09/24/2020 Project

Launch of Exhibition Project „Riga as a Place of Crime and Remembrance”

In September 2020 the Project “Remembrance place Riga – The Deportation from the German-speaking territory and the Holocaust in Occupied Latvia 1941-1944” (exhibition title TBC) will be launched at the Neuengamme Concentration Camp Memorial. The Project by Dr. Franziska Jahn and Matthias M. Ester M.A., supported by the German Foreign Office, will be in collaboration with German and Latvian Partners, who will create a bilingual travelling exhibition to this Theme.

2021 will be the 80th year since the start of the deportation from the German Reich to Riga.Between November 27, 1941 and October 26, 1942, 25 trains from the German Reich (including the connected Austria and the annexed Czechoslovakia) left to Riga. Almost 25,000 Jewish men, women and children from 16 cities and surrounding regions were affected. Only some 1080 people from these deportation transports survived Riga, the subsequent National Socialist mass crimes and witnessed the liberation.

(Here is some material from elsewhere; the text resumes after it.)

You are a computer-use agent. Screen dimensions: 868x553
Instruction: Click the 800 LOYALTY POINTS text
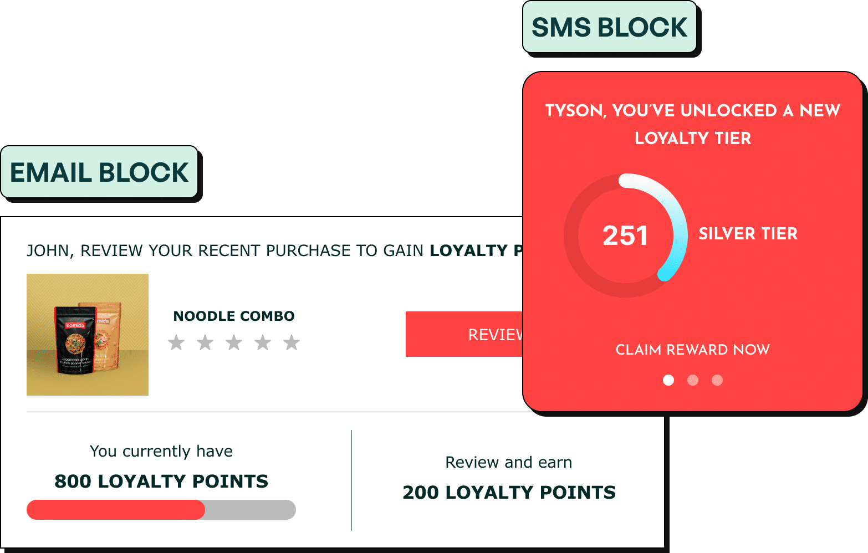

In the second half of 2022, the travelling Exhibition of the Project will be seen in four German deportation sites, and finally will be shown in Riga, Latvia. The Exhibition, created during the Project, aims to cement Riga as a place of National Socialist crime, but also as a place of remembrance of pan-European importance in the public’s perception. The Exhibition from the Foundation of Memorials and Places of Learning in Hamburg can be lent out to other interested cities in Germany, Latvia, Czech Republic and Austria from January 2023 onwards.

The Historian and Pedagogue Dr. Franziska Jahn has since 2007 researched and publicized about the Holocaust in Latvia from 1941-1944, especially about Riga as a place of crime and remembrance. In 2018, she published her dissertation “Concentration Camp Riga-Kaiserwald and its Satellite Camps 1943-1944. Structures and Developments” in the Metropol Verlag. Franziska Jahn went to Riga multiple times for research, and knows a lot about the German and Latvian Archives. As a result, she can give valuable insights into the didactic communication of the Exhibition’s content.

The Historian Matthias M. Ester, M.A., has worked since his first stay in Riga in 2003 on the Deportations from the German regions and cities and on the annihilation events in and around Riga. In 2008, he was a part of the conception of the Exhibition „The Riga-deportations from Münster and the Münsterland.”, in cooperation with the historical place the Villa ten Hompel, and conducts regular study trips to Riga as well as Memorial-trips and advanced education for teachers and students. His knowledge about the historical and societal institutions and initiatives in Riga will become apparent during the development of the Exhibition.